** To be done **
In the comment on threaded discussion systems, substitute "wasteful" for "inefficient" and write out everything from "I think the" down to "it's too complex.".

** Extract to read **

1\. When ranking threaded comments, often times a low-ranked comment attached
to a high-ranked comment will be read before a more highly ranked top-posted
comment.

2\. Two diverging branches of the tree can result in the same discussion
occurring at two different points in the thread.

3\. It's very easy for niche discussions to become the focal point of the
conversation, which, while good for discussion, detracts from the subject
matter.

I don't think any threaded discussion system has solved all of these -
Slashdot has its threshold filters, reddit compresses large threads with a
similar threshold, HN is more simple but I find the text dimming effect to be
valuable. Facebook doesn't really need to be concerned with these things as
much, because the discussions are usually more personal and shorter. Stack
Exchange is obviously an outlier here, but I feel that if its mods weren't so
jackbooted it would have devolved into a similar discussion system long ago.

I think the biggest problem with our current discussion systems is that they
are inefficient. Sometimes experts will avoid a conversation because they
can't quickly and easily reply on all points. Multiple conversations can
happen on the same topic (or in the case of the news sites mentioned, across
different posts entirely). People get karma for being snarky but that's
different than the karma given for being wise, being analytical, or doing the
legwork (finding references, etc) so that others don't have to.

If you then consider the extreme - a contextual tag-based karma system with
threads combined based on their subject matter, you quickly realize that no
one will do anything with that because it's too complex.

What we need is curated discussion - not the Steve Jobs kind, but rather the
kind you get when you go to a dinner party and the host introduces you to
someone that you really wish you had met years ago. Unfortunately, that kind
of discussion can only happen currently in more intimate settings, or, in the
case of a site like reddit, if we have limited AIs that can actually determine
the context and sentiment of a discussion, and alter the structure of the
thread tree based on that.

** Excerpted records **

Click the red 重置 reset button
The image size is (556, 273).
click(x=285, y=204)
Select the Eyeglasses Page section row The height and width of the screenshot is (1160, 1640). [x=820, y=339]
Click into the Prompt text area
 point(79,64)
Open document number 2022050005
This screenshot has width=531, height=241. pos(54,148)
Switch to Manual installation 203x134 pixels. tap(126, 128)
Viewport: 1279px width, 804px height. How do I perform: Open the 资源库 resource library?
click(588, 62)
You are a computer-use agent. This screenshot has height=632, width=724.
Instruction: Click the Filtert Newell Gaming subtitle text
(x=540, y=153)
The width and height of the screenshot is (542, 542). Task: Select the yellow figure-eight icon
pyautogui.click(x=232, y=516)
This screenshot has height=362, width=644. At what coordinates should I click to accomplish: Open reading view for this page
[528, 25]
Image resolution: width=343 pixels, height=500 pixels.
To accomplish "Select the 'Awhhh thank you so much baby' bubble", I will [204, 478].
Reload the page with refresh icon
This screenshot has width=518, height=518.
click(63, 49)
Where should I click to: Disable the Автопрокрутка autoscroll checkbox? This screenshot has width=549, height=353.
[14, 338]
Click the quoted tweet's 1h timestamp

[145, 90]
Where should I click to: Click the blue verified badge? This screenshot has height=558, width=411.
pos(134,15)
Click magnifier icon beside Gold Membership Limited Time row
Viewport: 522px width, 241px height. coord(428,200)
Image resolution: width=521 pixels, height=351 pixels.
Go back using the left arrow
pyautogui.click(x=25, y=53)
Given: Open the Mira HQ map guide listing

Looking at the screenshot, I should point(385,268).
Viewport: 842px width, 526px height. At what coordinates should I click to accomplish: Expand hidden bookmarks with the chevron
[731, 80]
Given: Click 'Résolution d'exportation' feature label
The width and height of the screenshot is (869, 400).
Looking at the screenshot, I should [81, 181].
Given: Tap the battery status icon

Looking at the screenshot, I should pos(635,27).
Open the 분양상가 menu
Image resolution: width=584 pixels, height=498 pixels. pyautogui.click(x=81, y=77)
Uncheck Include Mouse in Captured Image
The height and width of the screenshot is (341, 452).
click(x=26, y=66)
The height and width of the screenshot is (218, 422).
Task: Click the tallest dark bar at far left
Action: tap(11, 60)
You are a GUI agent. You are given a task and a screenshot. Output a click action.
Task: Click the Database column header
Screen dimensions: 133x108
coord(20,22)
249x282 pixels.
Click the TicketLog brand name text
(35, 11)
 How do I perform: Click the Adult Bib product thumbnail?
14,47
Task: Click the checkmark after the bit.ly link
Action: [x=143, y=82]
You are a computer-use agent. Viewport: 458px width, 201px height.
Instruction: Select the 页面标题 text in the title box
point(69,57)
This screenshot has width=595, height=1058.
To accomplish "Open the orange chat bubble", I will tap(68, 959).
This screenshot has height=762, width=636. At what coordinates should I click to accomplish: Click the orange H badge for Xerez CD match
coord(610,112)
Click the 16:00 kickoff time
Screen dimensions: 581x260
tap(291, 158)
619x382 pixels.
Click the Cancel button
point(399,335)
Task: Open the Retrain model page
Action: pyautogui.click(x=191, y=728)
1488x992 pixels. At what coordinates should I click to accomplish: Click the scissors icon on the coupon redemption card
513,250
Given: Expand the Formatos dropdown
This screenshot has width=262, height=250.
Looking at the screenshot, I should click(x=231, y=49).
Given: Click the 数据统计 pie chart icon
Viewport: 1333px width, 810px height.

** Response to the task **
I think the biggest problem with our current discussion systems is that they
are wasteful. Sometimes experts will avoid a conversation because they
can't quickly and easily reply on all points. Multiple conversations can
happen on the same topic (or in the case of the news sites mentioned, across
different posts entirely). People get karma for being snarky but that's
different than the karma given for being wise, being analytical, or doing the
legwork (finding references, etc) so that others don't have to.

If you then consider the extreme - a contextual tag-based karma system with
threads combined based on their subject matter, you quickly realize that no
one will do anything with that because it's too complex.